Today on the Tricycle Editor’s Blog, an excerpt from Pema Chödrön’s latest book reminded us “When we build a house, we start by creating a stable foundation. Just so, when we wish to benefit others, we start by developing warmth or friendship for ourselves. It’s common, however, for people to have a distorted view of this friendliness and warmth. We’ll say, for instance, that we need to take care of ourselves, but how many of us really know how to do this? When clinging to security and comfort, and warding off pain, become the focus of our lives, we don’t end up feeling cared for and we certainly don’t feel motivated to extend ourselves to others. We end up feeling more threatened or irritable, more unable to relax.” From Unlimited Friendliness (Winter 2009).
I wondered, what do I do to take care of myself? What are the things that genuinely generate warmth and friendliness towards myself and help me be more able to care for others? And what things are just indulgences, cop-outs, bribes, and stuff I tell myself I deserve or need but don’t actually show real caring and don’t help me become more open to others?

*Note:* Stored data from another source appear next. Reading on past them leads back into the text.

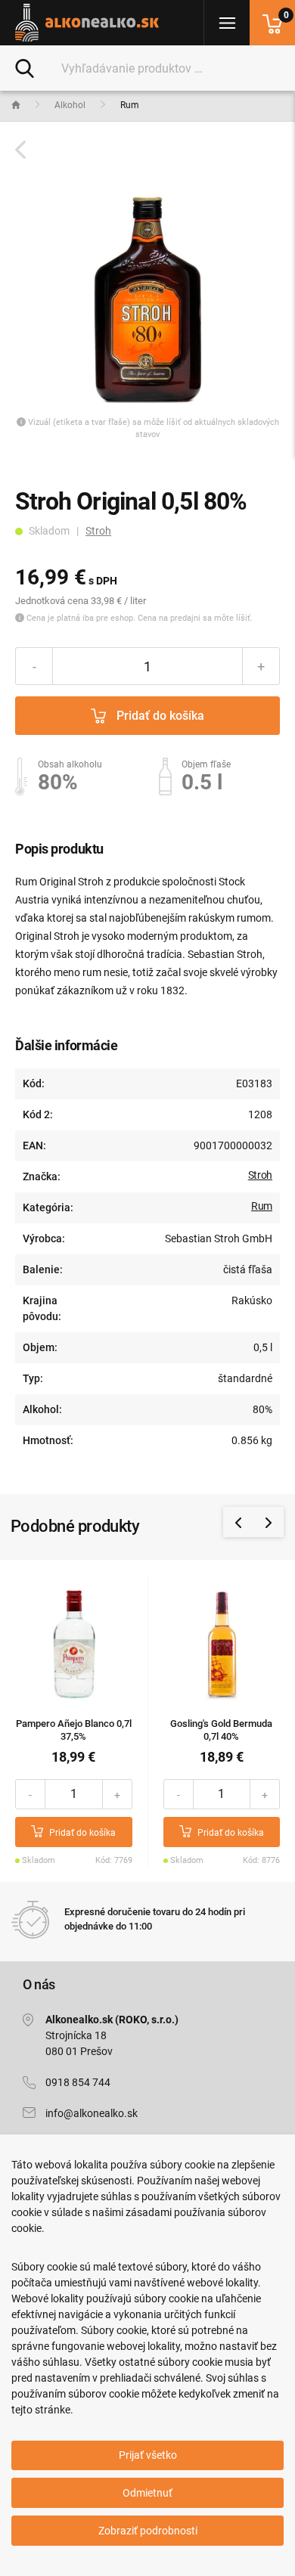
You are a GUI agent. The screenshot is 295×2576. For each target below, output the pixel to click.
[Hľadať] (24, 67)
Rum (261, 1206)
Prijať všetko (148, 2455)
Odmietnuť (147, 2493)
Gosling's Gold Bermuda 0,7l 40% (221, 1730)
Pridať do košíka (158, 715)
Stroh (98, 531)
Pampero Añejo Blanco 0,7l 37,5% (74, 1730)
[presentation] (238, 1522)
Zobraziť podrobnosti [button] (147, 2531)
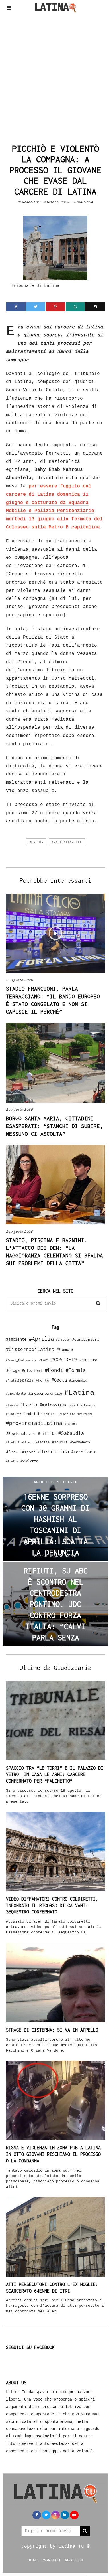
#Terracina (53, 1451)
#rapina (71, 1423)
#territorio (83, 1451)
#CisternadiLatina (30, 1349)
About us (74, 2560)
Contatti (51, 2560)
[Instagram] (55, 2515)
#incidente (16, 1393)
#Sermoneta (80, 1442)
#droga (13, 1370)
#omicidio (33, 1413)
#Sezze (13, 1451)
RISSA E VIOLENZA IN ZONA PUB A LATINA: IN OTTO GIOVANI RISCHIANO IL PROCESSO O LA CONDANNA (54, 2154)
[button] (98, 1303)
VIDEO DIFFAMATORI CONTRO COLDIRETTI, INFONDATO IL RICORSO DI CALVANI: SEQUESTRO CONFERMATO (52, 1905)
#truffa (12, 1461)
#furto (42, 1380)
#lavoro (12, 1405)
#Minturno (13, 1413)
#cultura (88, 1359)
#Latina (36, 842)
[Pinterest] (55, 306)
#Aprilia (41, 1338)
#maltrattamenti (67, 842)
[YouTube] (74, 2515)
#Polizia (50, 1413)
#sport (29, 1452)
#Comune (66, 1349)
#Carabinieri (85, 1339)
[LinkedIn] (65, 2515)
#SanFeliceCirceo (19, 1442)
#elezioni (32, 1370)
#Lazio (28, 1405)
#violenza (29, 1461)
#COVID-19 (64, 1359)
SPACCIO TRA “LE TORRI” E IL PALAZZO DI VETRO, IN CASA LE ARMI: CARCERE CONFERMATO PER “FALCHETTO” (54, 1774)
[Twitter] (36, 306)
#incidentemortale (45, 1393)
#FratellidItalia (19, 1380)
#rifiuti (47, 1433)
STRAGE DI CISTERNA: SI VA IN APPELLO (52, 2029)
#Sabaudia (71, 1433)
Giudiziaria (83, 202)
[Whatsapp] (75, 306)
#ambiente (16, 1339)
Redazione (31, 202)
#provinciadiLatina (34, 1423)
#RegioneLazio (21, 1433)
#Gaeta (59, 1379)
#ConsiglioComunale (21, 1360)
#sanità (43, 1442)
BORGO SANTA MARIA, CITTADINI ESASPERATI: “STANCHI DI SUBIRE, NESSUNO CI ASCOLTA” (54, 1126)
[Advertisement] (55, 76)
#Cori (44, 1360)
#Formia (76, 1370)
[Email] (95, 306)
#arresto (63, 1339)
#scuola (60, 1442)
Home (33, 2560)
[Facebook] (16, 306)
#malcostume (54, 1404)
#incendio (78, 1380)
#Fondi (54, 1370)
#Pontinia (67, 1413)
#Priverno (85, 1413)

Keeping my home clean is something I frequently underestimate, yet when it is clean, I am always amazed at how uplifted I feel. It has been a dumping ground since last September when the new school year began, and self-nagging to clean over winter break resulted in no more than a constant mild guilt. Yet, when Alison wanted to come over to have a look as a possible renter, I took the time, not much really, and cleared my dining table, coffee table, entertainment center, and desk, of their resultant piles of accumulated junk. I put my laundry away and did my dishes. I spread a flowery tablecloth on the dining table and dusted my shelves.
Since then, I’ve managed to keep it clean, with minimal effort (as I’m rarely home) and the way it makes me feel continues to surprise me, especially after returning from a long day spent in my cluttered attic studio (which, perhaps ironically, as a working space I feel very few compunctions about messiness). So being lazy and avoiding cleaning because I’ve had a “hard day” or I “deserve a break” or “no one else cares anyway,” actually makes me feel worse. These selfish excuses help no one, including me.
There are many ways I indulge without actually taking care (OED: to take thought for, provide for, look after, take care of; to have a regard or liking for) of myself – my constant low-level intake of refined sugar throughout the day, the way I procrastinate homework I perceive as “boring” or “pointless” and scramble to make up later, how I sleep too much or eat too little in response to stress, the way I get caught up in fictional stories and neglect my work and the real people around me.
Yet there are also a few genuine ways I care for myself – keeping my house clean, giving up cooking, working at the Daily Nebraska even though it is outside my chosen “career,” my Saturday night bath, the Sunday New York Times, enjoying music and listening to podcasts, sharing the lives of animals like my cat, and taking the time to care for others.
Stopping into the office to kibitz with Andrea or Brett, running into classmates on the stairs of Arch Hall, chatting philosophy and religion with Jake online, are all highlights of my day. Perhaps it’s a selfish motivation because these things make me feel better, but I like knowing how the people near me are doing. I want to know about Brett’s origami shaped aid station and I like joking with him about putting a giant robot poised to step on it in the model rendering (because it’s designed for deployment in Japan and we know how they love their giant robots). It makes me feel more involved with the world and less isolated. Even though by rights I ought to be up at my desk working furiously on my thesis, these water-cooler moments really help me find balance and energy.
So taking care of others is also one way of taking care of myself.